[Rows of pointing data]
————
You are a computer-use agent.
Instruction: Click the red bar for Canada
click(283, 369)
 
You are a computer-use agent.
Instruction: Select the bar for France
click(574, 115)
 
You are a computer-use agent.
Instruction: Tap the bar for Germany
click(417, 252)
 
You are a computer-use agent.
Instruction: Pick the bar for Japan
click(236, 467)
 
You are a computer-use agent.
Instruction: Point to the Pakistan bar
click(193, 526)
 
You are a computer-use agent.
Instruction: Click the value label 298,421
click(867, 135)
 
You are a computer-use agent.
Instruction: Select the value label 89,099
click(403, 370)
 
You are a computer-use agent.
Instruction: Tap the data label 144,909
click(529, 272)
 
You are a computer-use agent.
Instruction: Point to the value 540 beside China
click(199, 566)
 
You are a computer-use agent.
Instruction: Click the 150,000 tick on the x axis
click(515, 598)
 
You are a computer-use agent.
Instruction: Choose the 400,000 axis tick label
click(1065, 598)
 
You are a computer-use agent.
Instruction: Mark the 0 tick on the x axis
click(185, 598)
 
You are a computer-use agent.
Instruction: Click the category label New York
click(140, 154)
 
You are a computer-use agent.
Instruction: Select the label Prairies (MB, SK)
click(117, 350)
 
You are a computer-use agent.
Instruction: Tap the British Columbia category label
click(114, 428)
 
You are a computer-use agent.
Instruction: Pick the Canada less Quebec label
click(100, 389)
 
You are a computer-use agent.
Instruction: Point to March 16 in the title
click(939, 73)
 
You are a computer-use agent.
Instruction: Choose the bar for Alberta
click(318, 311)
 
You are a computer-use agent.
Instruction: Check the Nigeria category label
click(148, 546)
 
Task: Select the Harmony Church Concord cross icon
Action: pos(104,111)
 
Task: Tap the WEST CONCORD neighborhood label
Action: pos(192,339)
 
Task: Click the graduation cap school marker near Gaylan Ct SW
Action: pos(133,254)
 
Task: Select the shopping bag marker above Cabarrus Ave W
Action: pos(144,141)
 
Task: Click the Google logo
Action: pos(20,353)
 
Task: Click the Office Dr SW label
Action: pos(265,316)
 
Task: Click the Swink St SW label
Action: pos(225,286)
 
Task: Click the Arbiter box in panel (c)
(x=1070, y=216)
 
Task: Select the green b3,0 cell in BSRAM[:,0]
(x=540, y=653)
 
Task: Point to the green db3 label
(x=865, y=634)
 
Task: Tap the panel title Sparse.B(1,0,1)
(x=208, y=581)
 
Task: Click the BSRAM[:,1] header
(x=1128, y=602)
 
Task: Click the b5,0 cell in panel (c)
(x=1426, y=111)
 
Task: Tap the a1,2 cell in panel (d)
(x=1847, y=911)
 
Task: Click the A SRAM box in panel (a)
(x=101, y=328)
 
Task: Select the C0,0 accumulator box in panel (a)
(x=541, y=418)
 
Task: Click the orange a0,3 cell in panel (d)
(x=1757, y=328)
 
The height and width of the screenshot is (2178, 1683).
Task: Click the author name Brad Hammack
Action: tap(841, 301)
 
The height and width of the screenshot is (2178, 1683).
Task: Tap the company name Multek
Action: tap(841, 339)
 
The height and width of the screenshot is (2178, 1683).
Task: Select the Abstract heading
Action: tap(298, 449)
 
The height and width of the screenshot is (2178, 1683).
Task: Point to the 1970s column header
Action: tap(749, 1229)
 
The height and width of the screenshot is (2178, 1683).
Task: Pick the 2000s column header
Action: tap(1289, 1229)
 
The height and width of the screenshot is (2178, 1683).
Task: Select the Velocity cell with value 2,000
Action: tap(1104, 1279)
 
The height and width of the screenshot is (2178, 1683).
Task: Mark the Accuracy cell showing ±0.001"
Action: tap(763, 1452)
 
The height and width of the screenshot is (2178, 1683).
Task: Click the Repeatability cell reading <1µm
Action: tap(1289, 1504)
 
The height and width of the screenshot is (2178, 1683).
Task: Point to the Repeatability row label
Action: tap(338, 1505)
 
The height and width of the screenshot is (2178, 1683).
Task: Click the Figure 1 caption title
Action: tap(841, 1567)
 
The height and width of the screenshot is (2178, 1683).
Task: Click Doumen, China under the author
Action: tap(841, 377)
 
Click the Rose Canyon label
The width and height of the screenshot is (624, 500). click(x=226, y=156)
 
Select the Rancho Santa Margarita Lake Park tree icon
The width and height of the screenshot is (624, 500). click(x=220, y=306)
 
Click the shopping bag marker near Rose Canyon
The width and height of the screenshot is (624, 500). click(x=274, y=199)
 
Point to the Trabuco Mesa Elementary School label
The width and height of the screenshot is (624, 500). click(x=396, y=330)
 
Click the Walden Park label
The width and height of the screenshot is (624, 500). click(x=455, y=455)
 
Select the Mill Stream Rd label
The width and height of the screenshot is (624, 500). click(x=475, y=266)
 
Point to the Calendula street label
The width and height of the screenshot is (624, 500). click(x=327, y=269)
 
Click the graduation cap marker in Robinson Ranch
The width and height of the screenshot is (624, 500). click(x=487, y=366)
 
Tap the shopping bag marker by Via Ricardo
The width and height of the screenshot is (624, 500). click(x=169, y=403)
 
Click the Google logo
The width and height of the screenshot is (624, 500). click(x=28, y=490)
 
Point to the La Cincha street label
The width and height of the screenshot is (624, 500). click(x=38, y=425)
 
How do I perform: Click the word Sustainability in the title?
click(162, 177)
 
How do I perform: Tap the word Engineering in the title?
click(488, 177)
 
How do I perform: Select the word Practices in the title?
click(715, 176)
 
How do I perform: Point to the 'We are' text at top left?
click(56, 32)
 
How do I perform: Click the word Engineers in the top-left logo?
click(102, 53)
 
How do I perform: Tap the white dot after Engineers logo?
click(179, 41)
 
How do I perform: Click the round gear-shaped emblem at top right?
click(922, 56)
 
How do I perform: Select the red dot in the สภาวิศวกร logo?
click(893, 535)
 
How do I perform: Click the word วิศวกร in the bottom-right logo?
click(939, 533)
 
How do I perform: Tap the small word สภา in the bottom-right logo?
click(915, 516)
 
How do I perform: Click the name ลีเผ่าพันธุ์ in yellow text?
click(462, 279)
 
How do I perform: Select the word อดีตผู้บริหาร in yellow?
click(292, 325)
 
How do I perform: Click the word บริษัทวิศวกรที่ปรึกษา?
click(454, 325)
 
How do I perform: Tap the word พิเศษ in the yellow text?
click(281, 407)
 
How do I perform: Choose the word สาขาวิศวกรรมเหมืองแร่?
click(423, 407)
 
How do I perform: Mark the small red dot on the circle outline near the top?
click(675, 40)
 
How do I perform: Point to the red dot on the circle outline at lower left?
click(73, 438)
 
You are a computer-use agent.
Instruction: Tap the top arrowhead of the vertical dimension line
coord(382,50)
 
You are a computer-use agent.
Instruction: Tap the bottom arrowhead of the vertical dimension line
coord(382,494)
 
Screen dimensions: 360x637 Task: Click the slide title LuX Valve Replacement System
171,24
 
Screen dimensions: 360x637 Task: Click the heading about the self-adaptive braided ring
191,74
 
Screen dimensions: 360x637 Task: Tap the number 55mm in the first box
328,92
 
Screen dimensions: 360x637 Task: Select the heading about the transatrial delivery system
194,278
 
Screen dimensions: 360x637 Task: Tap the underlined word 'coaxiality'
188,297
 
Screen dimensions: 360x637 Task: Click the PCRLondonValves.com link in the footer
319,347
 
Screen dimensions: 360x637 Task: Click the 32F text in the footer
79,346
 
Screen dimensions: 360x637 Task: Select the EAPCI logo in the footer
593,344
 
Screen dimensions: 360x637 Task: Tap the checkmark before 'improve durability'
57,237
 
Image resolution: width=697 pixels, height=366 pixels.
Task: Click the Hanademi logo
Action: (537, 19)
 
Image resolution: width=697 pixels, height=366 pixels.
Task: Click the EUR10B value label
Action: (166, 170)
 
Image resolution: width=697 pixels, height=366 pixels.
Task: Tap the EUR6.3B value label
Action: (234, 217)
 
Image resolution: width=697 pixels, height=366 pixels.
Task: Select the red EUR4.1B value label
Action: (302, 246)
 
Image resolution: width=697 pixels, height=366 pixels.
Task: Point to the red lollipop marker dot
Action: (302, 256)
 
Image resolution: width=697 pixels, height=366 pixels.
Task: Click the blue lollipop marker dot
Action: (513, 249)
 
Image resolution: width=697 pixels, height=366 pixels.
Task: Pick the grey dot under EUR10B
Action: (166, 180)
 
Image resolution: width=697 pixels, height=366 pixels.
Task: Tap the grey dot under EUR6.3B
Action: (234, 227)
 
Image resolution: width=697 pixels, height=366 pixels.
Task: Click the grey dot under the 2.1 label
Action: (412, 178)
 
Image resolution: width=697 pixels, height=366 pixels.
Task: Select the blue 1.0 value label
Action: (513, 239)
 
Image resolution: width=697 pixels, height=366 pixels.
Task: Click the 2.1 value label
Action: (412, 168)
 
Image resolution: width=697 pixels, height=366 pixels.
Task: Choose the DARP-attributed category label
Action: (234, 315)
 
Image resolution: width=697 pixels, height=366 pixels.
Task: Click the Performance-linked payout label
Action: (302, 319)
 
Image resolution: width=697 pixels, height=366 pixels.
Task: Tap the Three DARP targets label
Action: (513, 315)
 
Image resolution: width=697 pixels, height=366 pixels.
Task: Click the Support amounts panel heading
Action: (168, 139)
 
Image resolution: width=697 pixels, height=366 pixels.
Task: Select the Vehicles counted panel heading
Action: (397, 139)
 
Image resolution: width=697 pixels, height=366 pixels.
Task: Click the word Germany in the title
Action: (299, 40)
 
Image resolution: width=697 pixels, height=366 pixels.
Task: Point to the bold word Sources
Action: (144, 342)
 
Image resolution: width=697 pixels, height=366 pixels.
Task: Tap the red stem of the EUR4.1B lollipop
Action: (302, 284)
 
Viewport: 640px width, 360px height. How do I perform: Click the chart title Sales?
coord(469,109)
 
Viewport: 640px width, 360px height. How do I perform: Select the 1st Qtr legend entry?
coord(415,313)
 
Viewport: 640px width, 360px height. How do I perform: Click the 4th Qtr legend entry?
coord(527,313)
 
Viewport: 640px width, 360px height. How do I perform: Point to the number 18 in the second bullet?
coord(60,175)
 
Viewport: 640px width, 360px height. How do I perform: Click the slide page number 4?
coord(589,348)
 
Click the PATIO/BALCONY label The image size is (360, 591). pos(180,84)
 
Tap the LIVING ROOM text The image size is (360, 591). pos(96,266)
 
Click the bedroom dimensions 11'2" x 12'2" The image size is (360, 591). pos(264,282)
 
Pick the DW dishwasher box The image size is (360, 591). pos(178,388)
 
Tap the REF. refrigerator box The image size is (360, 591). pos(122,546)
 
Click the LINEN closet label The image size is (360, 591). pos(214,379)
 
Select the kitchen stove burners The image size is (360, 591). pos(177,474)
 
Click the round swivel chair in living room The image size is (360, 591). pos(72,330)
————
* _Goal_
Lay out the lines from the start of the rows through the line containing "click(114, 428)", both included, as a Markdown table with columns No. and Line. Number the lines in order and leave out blank ones.

* _Finished exercise_
| No. | Line |
|---|---|
| 1 | You are a computer-use agent. |
| 2 | Instruction: Click the red bar for Canada |
| 3 | click(283, 369) |
| 4 | You are a computer-use agent. |
| 5 | Instruction: Select the bar for France |
| 6 | click(574, 115) |
| 7 | You are a computer-use agent. |
| 8 | Instruction: Tap the bar for Germany |
| 9 | click(417, 252) |
| 10 | You are a computer-use agent. |
| 11 | Instruction: Pick the bar for Japan |
| 12 | click(236, 467) |
| 13 | You are a computer-use agent. |
| 14 | Instruction: Point to the Pakistan bar |
| 15 | click(193, 526) |
| 16 | You are a computer-use agent. |
| 17 | Instruction: Click the value label 298,421 |
| 18 | click(867, 135) |
| 19 | You are a computer-use agent. |
| 20 | Instruction: Select the value label 89,099 |
| 21 | click(403, 370) |
| 22 | You are a computer-use agent. |
| 23 | Instruction: Tap the data label 144,909 |
| 24 | click(529, 272) |
| 25 | You are a computer-use agent. |
| 26 | Instruction: Point to the value 540 beside China |
| 27 | click(199, 566) |
| 28 | You are a computer-use agent. |
| 29 | Instruction: Click the 150,000 tick on the x axis |
| 30 | click(515, 598) |
| 31 | You are a computer-use agent. |
| 32 | Instruction: Choose the 400,000 axis tick label |
| 33 | click(1065, 598) |
| 34 | You are a computer-use agent. |
| 35 | Instruction: Mark the 0 tick on the x axis |
| 36 | click(185, 598) |
| 37 | You are a computer-use agent. |
| 38 | Instruction: Click the category label New York |
| 39 | click(140, 154) |
| 40 | You are a computer-use agent. |
| 41 | Instruction: Select the label Prairies (MB, SK) |
| 42 | click(117, 350) |
| 43 | You are a computer-use agent. |
| 44 | Instruction: Tap the British Columbia category label |
| 45 | click(114, 428) |